---------- Records for the exercise ----------

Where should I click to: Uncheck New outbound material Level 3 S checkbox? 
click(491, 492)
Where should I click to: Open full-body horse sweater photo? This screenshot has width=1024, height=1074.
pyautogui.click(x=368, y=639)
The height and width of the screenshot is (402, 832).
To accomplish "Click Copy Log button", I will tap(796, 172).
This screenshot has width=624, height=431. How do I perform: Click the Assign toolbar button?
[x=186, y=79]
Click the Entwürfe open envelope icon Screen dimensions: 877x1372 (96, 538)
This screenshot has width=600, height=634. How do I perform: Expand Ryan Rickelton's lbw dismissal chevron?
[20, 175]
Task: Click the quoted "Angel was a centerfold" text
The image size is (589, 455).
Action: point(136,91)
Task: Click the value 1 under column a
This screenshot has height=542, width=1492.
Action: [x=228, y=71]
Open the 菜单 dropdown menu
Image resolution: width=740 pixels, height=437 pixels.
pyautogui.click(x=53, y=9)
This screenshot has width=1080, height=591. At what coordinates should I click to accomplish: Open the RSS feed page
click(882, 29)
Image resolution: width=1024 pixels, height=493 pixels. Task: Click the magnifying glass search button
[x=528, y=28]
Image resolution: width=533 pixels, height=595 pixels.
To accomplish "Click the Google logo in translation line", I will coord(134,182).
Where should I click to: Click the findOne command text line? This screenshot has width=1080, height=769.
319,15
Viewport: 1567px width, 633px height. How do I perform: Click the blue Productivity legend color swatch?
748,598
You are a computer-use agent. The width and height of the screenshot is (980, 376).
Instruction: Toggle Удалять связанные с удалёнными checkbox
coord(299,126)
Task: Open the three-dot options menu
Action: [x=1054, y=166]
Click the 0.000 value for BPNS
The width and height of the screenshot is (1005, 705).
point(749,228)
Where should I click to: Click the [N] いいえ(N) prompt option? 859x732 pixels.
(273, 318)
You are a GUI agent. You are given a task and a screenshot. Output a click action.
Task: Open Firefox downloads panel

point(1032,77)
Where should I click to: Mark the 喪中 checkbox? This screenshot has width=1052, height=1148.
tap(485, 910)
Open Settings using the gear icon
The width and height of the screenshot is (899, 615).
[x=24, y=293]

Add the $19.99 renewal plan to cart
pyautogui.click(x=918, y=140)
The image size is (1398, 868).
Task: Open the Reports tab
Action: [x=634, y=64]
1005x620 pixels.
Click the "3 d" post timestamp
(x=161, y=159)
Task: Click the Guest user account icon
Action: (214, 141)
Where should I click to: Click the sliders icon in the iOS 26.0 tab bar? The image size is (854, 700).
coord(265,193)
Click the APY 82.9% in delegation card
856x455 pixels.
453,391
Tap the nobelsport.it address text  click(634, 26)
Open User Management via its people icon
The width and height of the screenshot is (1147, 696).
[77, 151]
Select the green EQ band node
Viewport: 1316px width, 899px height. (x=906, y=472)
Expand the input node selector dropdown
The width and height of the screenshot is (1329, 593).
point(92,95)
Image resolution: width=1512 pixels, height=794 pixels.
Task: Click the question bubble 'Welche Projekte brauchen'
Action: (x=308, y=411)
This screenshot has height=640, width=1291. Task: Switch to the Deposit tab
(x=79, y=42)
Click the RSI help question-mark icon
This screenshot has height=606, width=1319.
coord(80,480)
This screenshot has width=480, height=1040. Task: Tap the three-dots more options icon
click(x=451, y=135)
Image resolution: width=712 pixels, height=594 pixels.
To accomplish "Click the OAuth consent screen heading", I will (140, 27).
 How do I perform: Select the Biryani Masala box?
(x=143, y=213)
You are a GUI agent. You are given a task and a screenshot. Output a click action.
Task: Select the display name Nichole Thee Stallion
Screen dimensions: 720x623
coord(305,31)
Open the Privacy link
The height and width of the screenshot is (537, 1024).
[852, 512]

----------

Your assignment:
Begin at the line containing "Select the green EQ band node" and reproduce each line through the end of the records above.

Answer box:
Select the green EQ band node
Viewport: 1316px width, 899px height. (x=906, y=472)
Expand the input node selector dropdown
The width and height of the screenshot is (1329, 593).
point(92,95)
Image resolution: width=1512 pixels, height=794 pixels.
Task: Click the question bubble 'Welche Projekte brauchen'
Action: (x=308, y=411)
This screenshot has height=640, width=1291. Task: Switch to the Deposit tab
(x=79, y=42)
Click the RSI help question-mark icon
This screenshot has height=606, width=1319.
coord(80,480)
This screenshot has width=480, height=1040. Task: Tap the three-dots more options icon
click(x=451, y=135)
Image resolution: width=712 pixels, height=594 pixels.
To accomplish "Click the OAuth consent screen heading", I will (140, 27).
 How do I perform: Select the Biryani Masala box?
(x=143, y=213)
You are a GUI agent. You are given a task and a screenshot. Output a click action.
Task: Select the display name Nichole Thee Stallion
Screen dimensions: 720x623
coord(305,31)
Open the Privacy link
The height and width of the screenshot is (537, 1024).
[852, 512]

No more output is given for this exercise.